Today my boss invited me to come work at an event for the ladies hosted by Mary Kay.  Getting ready I did not know what a big deal it was going to be.  I thought it was going to be a bunch of women from Mary Kay coming to give the ladies a make over.  With this in mind I wore my standard dressed up jeans with a nice jacket and cute flats.  I got there and quickly realized my mistake.  Luckily there were about three other women in jeans so I felt slightly less self-conscious.  But as I looked around there was also a very “boss” looking man, more than a handful of women dressed in black skirts and purple jackets (the Mary Kay consultants), and a lot of volunteers.  There was a catering company that had brought really fancy looking food and there was a lot of make up.  Everywhere.  A photographer walked around snapping pictures and right as the event was starting a local news crew arrived.  I tell you all of this so you realize, as I did, what a big deal it was.

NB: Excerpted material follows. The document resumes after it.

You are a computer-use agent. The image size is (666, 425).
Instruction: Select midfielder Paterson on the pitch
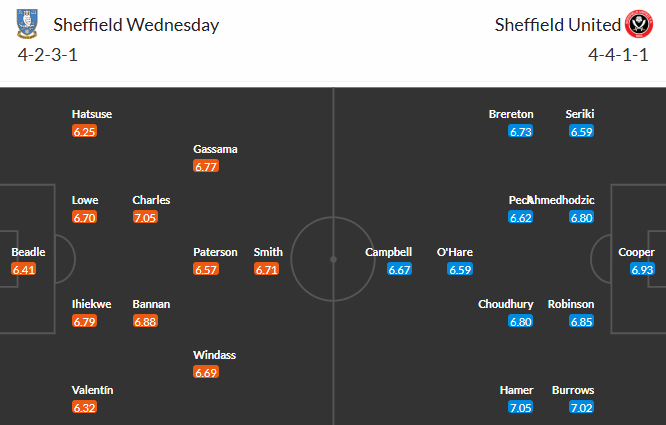tap(215, 252)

As the women arrived I helped pin ribbons on them, pink for okay to be photographed, and purple for not.  When working with domestic violence survivors their safety, and piece of mind about their safety, is a top priority.  After we all arrived and had sat down the man, who I still am not really sure who he was, got up and introduced the event.  He also introduced my boss, who is the shelter manager and head of the domestic violence unit, she got up and exclaimed how excited she was for the event and that the ladies could be provided with such a wonderful day of pampering, especially near mothers day.  Prizes were given out, raffle tickets handed out for more prizes, and a Mariachi band showed up as a surprise.  Of course there was free make up for the women and about five of them got a full make over from a celebrity makeup artist from New York.

At first I felt like the whole thing was a little silly.  As a woman who can pretty much count on one hand the number of times I’ve worn make up all I could think about was how cultural expectations for women were being perpetuated by this event.  The consultants kept exclaiming how beautiful the ladies were, the man asked things like, “who’s feeling beautiful today?!” and “who’s ready to feel as beautiful on the outside as they are on the inside?!” etc.  Just another example of the focus being put on a woman’s body, right?  A woman is nothing more than the sum of her parts.  A woman can only be truly beautiful and sexy while wearing makeup.  These are all things that were running through my head as I sat there eating my food with more than a little cynicism.

But then something happened as I started to look around.  I noticed the women.  They were laughing, smiling, and having a great time.  They were having a moment where the entire attention of the room was on them; on making them feel good, and beautiful.  In that moment they did not have to worry about what tomorrow would be like or even what after lunch would be like.  They were surrounded by women pampering them, doting on them, and telling them they were beautiful.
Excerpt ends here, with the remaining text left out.